• **THE PROBLEM**: Write out each line exactly, starting with the one containing "Click the 11/30/2022 x-axis date label" and stopping after the last line of the listing below.

• **LISTED RECORDS**:
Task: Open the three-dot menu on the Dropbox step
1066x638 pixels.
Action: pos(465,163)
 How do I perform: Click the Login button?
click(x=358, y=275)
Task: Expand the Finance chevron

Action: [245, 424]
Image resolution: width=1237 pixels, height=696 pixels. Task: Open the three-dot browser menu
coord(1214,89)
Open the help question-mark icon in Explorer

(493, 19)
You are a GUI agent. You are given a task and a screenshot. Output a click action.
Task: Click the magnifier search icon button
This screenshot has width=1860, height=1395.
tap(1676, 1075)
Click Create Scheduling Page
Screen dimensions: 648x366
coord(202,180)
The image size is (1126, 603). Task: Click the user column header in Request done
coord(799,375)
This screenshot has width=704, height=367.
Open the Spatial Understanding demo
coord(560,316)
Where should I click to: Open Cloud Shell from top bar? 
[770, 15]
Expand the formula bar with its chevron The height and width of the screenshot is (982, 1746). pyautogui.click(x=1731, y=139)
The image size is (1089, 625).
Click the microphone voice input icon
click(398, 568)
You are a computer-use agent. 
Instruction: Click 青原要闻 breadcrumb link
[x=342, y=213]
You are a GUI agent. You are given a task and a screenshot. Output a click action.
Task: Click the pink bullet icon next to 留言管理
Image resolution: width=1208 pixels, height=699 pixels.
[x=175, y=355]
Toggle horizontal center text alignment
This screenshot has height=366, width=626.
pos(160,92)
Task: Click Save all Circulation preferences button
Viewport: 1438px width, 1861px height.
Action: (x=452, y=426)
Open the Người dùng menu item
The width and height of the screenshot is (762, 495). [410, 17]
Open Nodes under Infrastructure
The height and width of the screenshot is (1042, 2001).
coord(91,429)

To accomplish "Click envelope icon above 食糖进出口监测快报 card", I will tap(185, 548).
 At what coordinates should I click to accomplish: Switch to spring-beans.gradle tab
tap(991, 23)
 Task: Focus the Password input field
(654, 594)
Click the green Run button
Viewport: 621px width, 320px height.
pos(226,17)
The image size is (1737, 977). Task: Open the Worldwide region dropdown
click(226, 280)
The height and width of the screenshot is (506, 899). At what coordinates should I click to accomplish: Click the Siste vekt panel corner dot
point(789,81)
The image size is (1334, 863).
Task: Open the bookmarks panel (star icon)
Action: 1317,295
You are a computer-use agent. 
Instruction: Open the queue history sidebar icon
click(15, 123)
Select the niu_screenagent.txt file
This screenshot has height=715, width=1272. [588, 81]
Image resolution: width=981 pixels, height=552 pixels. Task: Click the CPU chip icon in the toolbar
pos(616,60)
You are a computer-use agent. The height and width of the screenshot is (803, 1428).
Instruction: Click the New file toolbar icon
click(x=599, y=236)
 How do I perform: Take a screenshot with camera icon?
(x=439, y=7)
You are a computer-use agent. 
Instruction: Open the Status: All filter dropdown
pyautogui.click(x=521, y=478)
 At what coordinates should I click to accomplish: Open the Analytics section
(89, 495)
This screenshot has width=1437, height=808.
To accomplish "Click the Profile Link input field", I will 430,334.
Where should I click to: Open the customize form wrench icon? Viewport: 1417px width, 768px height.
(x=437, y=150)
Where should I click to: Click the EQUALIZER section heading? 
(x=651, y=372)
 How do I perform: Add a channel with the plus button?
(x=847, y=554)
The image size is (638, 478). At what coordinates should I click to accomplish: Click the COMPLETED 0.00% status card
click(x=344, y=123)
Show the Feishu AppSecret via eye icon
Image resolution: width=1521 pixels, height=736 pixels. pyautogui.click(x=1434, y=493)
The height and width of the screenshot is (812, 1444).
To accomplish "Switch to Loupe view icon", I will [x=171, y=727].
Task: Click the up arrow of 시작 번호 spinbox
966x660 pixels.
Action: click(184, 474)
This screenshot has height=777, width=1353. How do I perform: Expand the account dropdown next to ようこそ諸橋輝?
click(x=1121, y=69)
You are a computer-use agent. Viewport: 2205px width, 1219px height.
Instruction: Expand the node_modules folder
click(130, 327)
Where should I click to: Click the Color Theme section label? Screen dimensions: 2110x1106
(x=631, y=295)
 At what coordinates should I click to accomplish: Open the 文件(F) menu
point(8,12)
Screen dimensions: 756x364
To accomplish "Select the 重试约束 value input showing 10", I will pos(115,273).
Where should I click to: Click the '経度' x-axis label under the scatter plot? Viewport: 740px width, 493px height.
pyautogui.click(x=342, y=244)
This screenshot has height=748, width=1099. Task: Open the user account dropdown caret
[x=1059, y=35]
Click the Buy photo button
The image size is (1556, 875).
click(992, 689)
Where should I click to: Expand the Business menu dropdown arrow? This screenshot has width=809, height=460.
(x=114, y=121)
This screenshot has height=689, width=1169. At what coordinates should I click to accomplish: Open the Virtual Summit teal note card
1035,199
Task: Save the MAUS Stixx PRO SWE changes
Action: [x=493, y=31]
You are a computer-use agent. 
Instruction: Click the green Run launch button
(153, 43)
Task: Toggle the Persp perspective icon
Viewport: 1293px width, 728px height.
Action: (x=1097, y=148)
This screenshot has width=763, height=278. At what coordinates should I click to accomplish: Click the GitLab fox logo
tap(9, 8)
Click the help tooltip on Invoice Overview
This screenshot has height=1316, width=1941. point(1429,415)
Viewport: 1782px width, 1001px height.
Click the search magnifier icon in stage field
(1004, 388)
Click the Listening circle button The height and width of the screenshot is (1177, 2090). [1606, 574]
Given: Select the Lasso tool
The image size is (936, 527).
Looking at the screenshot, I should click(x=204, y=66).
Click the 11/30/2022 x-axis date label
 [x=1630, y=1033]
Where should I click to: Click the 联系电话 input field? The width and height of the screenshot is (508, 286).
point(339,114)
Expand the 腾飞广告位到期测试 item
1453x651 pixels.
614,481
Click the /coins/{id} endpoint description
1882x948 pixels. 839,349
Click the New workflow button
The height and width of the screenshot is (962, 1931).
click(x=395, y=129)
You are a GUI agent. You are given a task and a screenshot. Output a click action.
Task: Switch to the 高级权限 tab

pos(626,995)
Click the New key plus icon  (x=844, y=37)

• **YOUR RESPONSE**:
Click the 11/30/2022 x-axis date label
 [x=1630, y=1033]
Where should I click to: Click the 联系电话 input field? The width and height of the screenshot is (508, 286).
point(339,114)
Expand the 腾飞广告位到期测试 item
1453x651 pixels.
614,481
Click the /coins/{id} endpoint description
1882x948 pixels. 839,349
Click the New workflow button
The height and width of the screenshot is (962, 1931).
click(x=395, y=129)
You are a GUI agent. You are given a task and a screenshot. Output a click action.
Task: Switch to the 高级权限 tab

pos(626,995)
Click the New key plus icon  (x=844, y=37)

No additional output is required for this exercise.